--- Start of Material shown ---

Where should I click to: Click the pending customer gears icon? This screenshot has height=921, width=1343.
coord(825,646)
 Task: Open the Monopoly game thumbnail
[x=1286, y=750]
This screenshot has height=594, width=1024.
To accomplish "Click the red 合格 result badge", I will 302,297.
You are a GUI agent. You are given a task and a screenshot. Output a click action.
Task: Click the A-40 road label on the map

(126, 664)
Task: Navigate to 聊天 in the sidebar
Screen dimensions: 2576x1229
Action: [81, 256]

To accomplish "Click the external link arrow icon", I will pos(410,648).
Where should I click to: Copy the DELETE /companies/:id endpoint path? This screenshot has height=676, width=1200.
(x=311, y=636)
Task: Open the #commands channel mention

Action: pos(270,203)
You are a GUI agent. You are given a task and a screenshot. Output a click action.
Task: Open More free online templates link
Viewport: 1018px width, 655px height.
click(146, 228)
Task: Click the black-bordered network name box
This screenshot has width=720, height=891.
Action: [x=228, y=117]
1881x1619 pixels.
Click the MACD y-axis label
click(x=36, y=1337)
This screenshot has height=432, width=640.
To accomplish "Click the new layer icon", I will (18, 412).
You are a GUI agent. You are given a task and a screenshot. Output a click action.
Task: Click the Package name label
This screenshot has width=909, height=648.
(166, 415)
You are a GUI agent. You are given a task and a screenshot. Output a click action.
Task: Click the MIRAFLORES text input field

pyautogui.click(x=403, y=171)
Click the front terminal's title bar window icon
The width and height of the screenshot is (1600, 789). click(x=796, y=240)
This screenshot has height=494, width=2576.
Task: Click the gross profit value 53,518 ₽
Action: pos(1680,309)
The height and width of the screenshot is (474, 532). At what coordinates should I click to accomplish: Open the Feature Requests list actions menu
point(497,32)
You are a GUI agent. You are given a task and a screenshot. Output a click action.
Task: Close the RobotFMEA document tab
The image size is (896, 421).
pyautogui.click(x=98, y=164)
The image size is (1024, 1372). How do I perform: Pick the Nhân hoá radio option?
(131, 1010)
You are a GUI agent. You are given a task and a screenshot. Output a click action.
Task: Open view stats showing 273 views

--- End of Material shown ---

What is needed
Can you duplicate the lines in the material above, from the line containing "1881x1619 pixels." through the line containing "Action: pos(1680,309)", keeping them exactly the same?

In response
1881x1619 pixels.
Click the MACD y-axis label
click(x=36, y=1337)
This screenshot has height=432, width=640.
To accomplish "Click the new layer icon", I will (18, 412).
You are a GUI agent. You are given a task and a screenshot. Output a click action.
Task: Click the Package name label
This screenshot has width=909, height=648.
(166, 415)
You are a GUI agent. You are given a task and a screenshot. Output a click action.
Task: Click the MIRAFLORES text input field

pyautogui.click(x=403, y=171)
Click the front terminal's title bar window icon
The width and height of the screenshot is (1600, 789). click(x=796, y=240)
This screenshot has height=494, width=2576.
Task: Click the gross profit value 53,518 ₽
Action: pos(1680,309)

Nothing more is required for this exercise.